O concurso internacional Concours Mondial de Bruxelles chega ao Douro em 2027, com provas dedicadas a vinhos tintos, brancos e fortificados.
O Vale do Douro foi escolhido para acolher, em 2027, uma das sessões do Concours Mondial de Bruxelles (CMB), um dos mais relevantes concursos internacionais de vinhos. A iniciativa decorrerá entre 14 e 16 de maio e inclui as provas dedicadas a vinhos tintos, brancos, doces e fortificados. Trata-se da primeira vez que o evento se realiza nesta região portuguesa, numa organização articulada com a Comunidade Intermunicipal do Douro.
A presença do CMB no Douro deverá reunir várias centenas de profissionais ligados ao setor vitivinícola, entre provadores, compradores, sommeliers e jornalistas especializados. O concurso mantém como base a prova cega, um modelo que procura garantir avaliações independentes, sem influência da marca ou da origem dos vinhos. A escolha do Douro enquadra-se na estratégia da organização de destacar regiões com forte identidade, tradição e reconhecimento internacional na produção de vinho.
Mais do que acolher um evento internacional, o Douro vê reforçado o seu posicionamento enquanto uma das regiões vitivinícolas mais emblemáticas do mundo. A produção de vinho está profundamente ligada à história local e à construção da paisagem, marcada pelas encostas em socalcos e pelos solos xistosos. Ao longo de gerações, a viticultura tornou-se um elemento central da identidade da região, numa relação contínua entre o homem, o rio Douro e as condições naturais do território.

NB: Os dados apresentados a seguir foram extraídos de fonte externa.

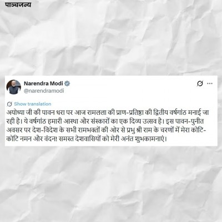The width and height of the screenshot is (222, 222).
Task: Click the blue verified badge
Action: (67, 84)
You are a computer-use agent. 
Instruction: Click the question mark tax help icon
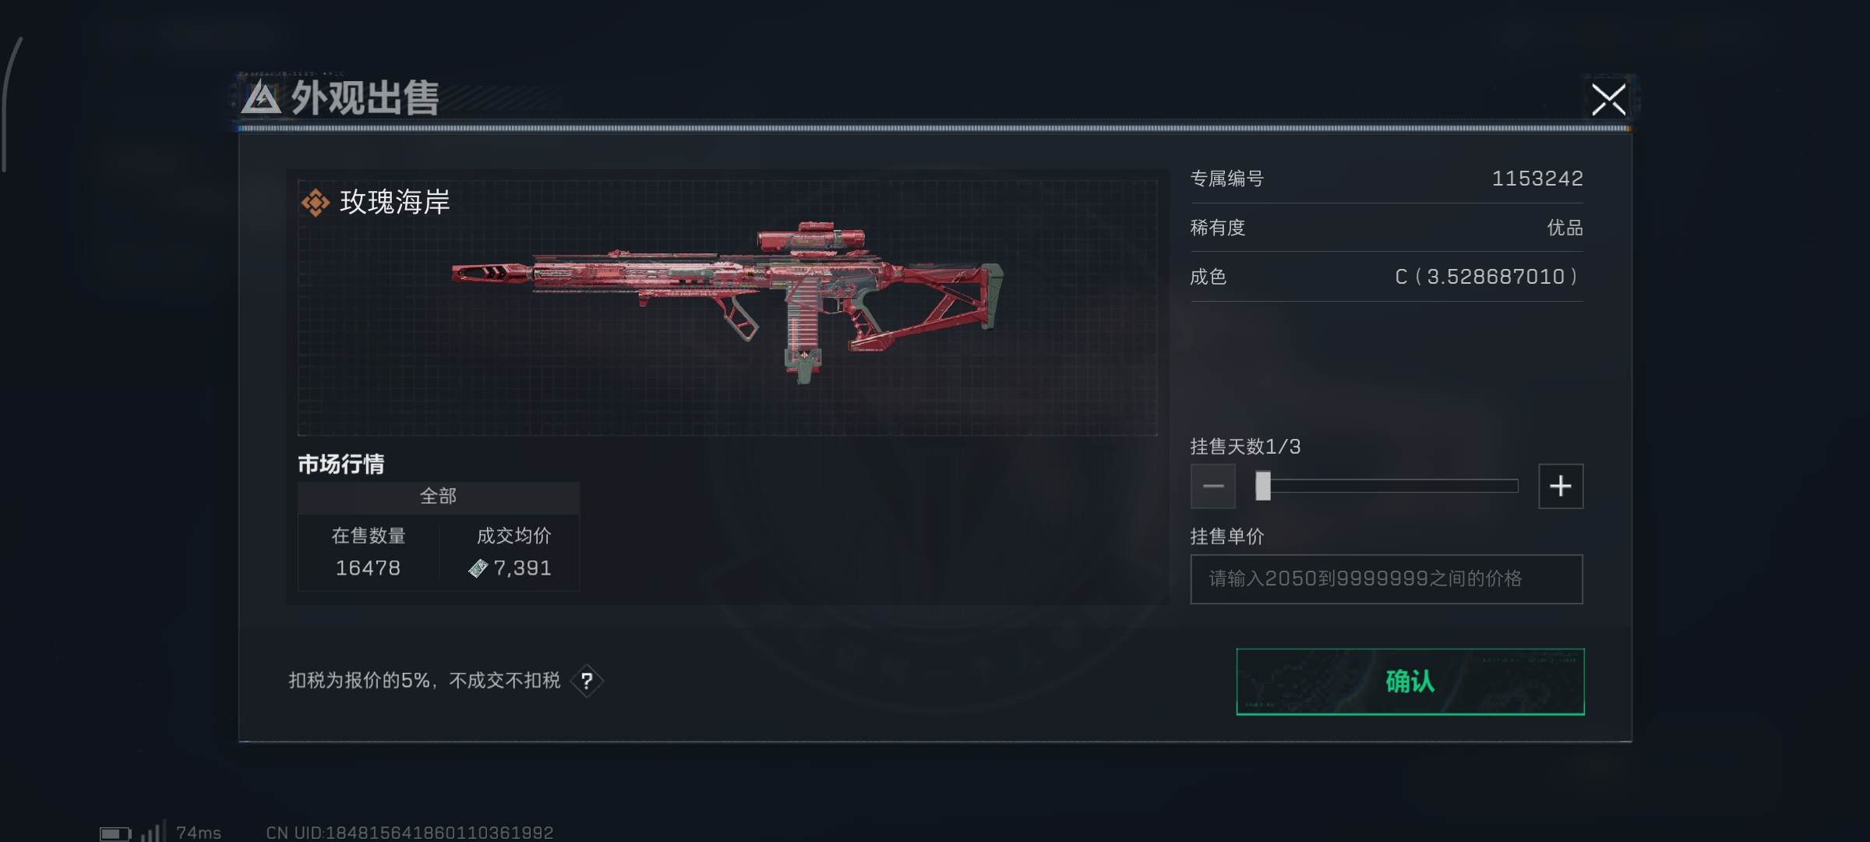point(587,681)
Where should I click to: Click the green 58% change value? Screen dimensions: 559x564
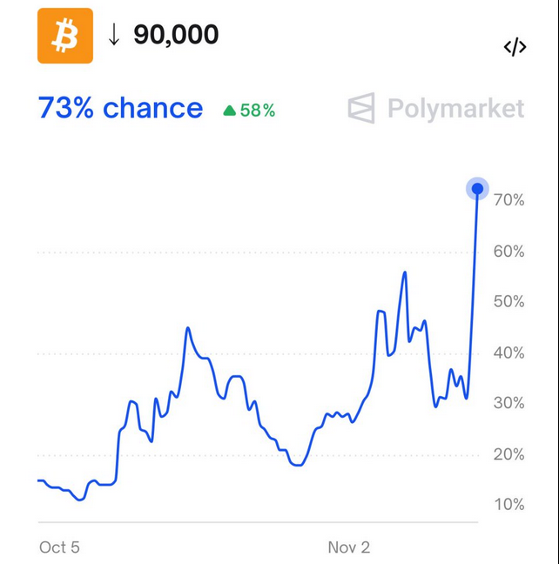click(258, 111)
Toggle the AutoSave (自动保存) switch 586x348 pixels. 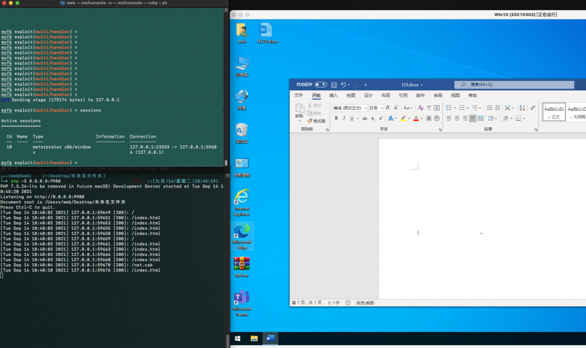(320, 85)
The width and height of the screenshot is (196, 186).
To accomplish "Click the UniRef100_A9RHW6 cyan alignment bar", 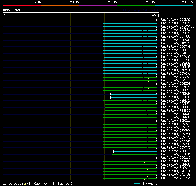I will pos(133,94).
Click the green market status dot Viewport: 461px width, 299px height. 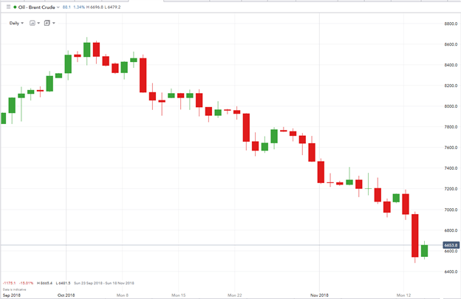click(15, 7)
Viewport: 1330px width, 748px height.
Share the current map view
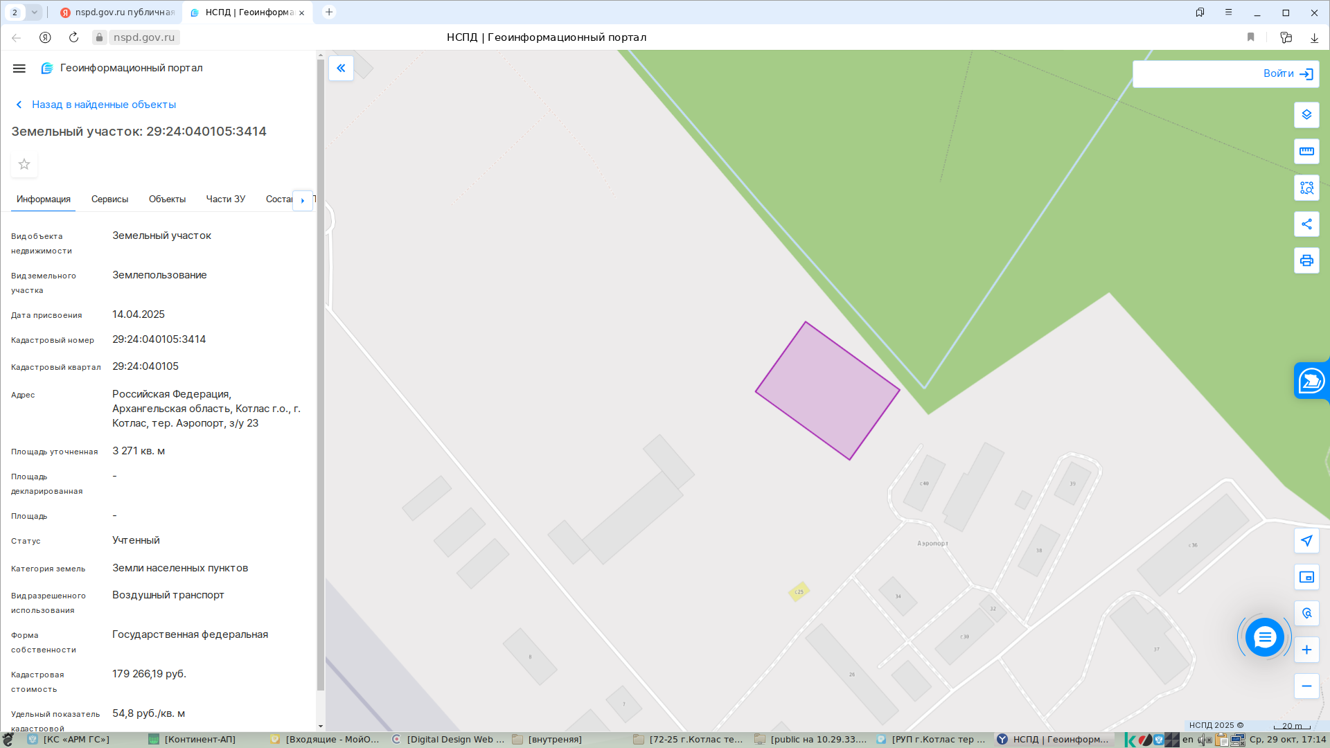click(x=1306, y=224)
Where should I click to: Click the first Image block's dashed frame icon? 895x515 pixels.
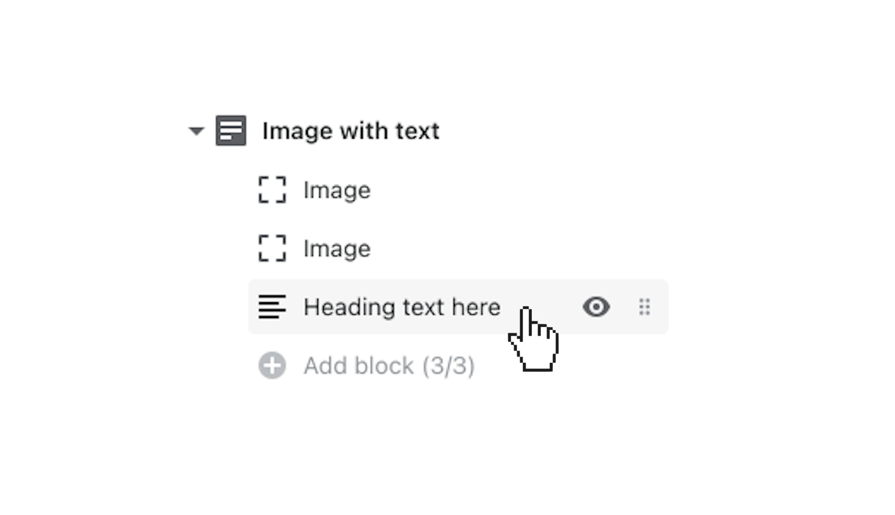[x=272, y=190]
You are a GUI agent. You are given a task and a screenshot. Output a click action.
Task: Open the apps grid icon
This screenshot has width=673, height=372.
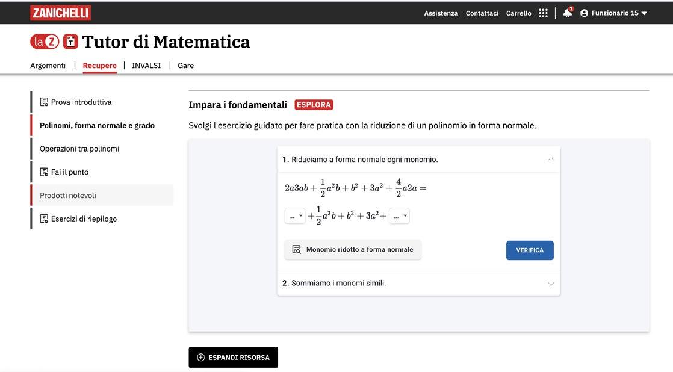click(x=544, y=13)
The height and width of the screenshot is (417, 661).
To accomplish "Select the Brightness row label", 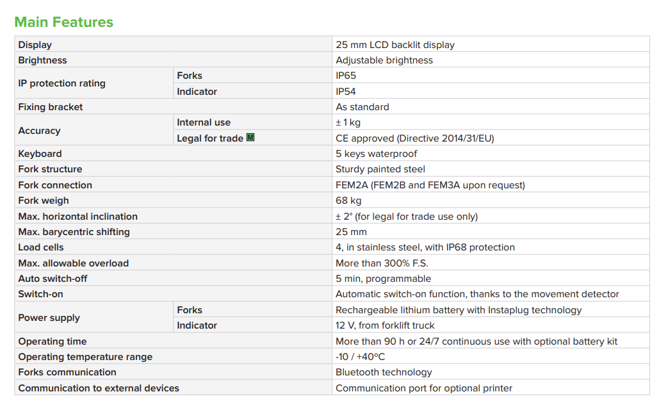I will pos(42,60).
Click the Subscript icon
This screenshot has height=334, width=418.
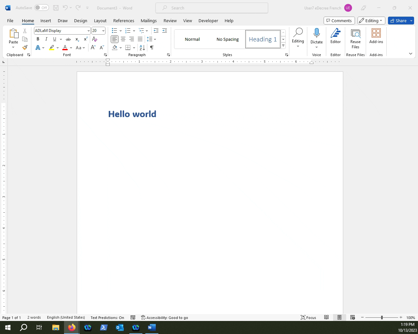coord(77,39)
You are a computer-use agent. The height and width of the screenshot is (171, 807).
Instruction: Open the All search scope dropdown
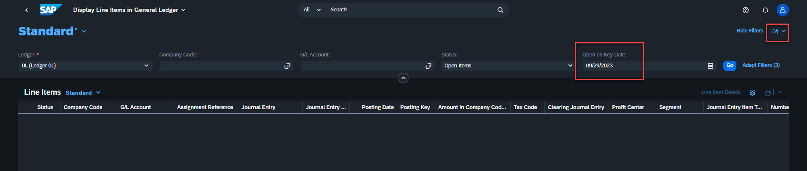coord(312,10)
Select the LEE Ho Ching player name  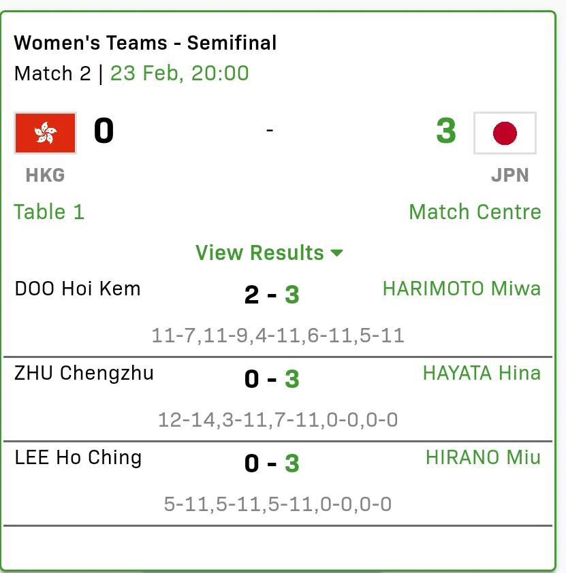(x=78, y=458)
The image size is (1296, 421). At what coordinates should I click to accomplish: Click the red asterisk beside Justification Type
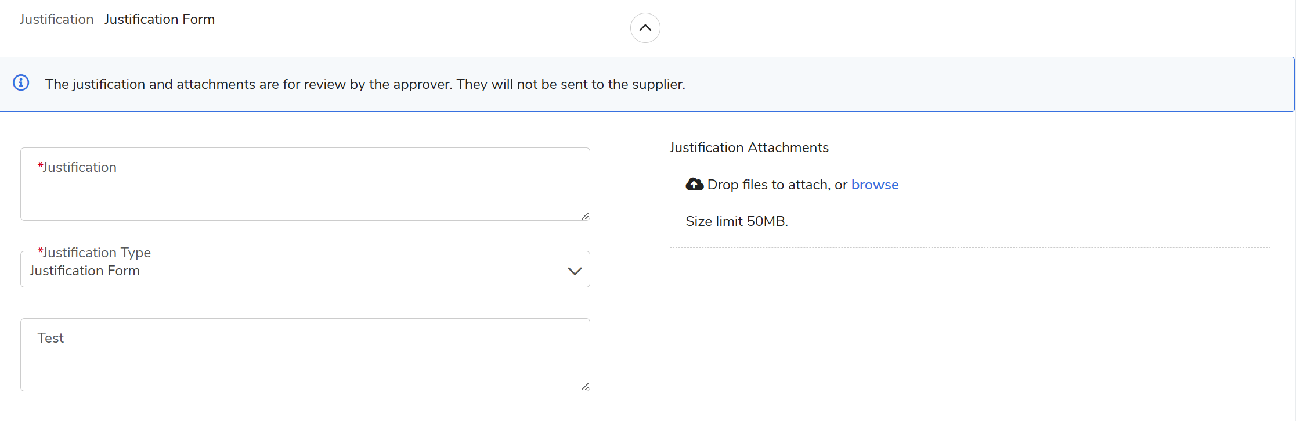(40, 251)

O Douro é frequentemente referido como a mais antiga região vinícola demarcada e regulamentada do mundo. Em 1756, foram definidos limites e regras de produção com o objetivo de proteger a autenticidade dos vinhos, numa iniciativa pioneira que antecedeu os atuais sistemas de denominação de origem. Este enquadramento contribuiu para a consolidação da reputação internacional da região, particularmente associada ao Vinho do Porto, cuja expansão foi impulsionada pelo comércio externo, com destaque para o mercado britânico a partir do século XVIII.
Classificado como Património Mundial pela UNESCO desde 2001, o Alto Douro Vinhateiro é hoje uma das imagens mais reconhecidas de Portugal. A região abrange cerca de 250.000 hectares, dos quais mais de 43.000 são ocupados por vinha. Divide-se em três sub-regiões – Baixo Corgo, Cima Corgo e Douro Superior – que apresentam características distintas, embora partilhem um clima de influência continental, determinante para o perfil dos vinhos produzidos.
A diversidade de castas é outro dos elementos distintivos do Douro, com mais de uma centena de variedades autorizadas. Entre as tintas mais representativas encontram-se Touriga Nacional, Touriga Franca, Tinta Roriz, Sousão e Tinta Barroca. Nas castas brancas destacam-se Rabigato, Malvasia Fina, Moscatel Galego Branco e Viosinho, contribuindo para uma oferta variada que combina tradição com adaptação às exigências atuais do mercado.
A realização do Concours Mondial de Bruxelles no Douro representa também uma oportunidade de reforço da visibilidade internacional da região, não apenas no setor do vinho, mas também no turismo e na promoção do território. Ao mesmo tempo, permite dar a conhecer uma realidade em transformação, marcada por investimento em sustentabilidade, inovação tecnológica e valorização do conhecimento, num contexto em que se procura atrair novas gerações e assegurar a continuidade da atividade vitivinícola.
Fundado em 1994, o Concours Mondial de Bruxelles reúne anualmente mais de 15.000 vinhos em competição, distribuídos por várias sessões realizadas em diferentes países. O painel de avaliação é composto exclusivamente por profissionais do setor, que analisam os vinhos em prova cega com base em critérios técnicos. Para além da competição, a organização desenvolve iniciativas de promoção internacional, incluindo uma rede de espaços que disponibilizam vinhos distinguidos, contribuindo para a sua visibilidade junto de consumidores e profissionais.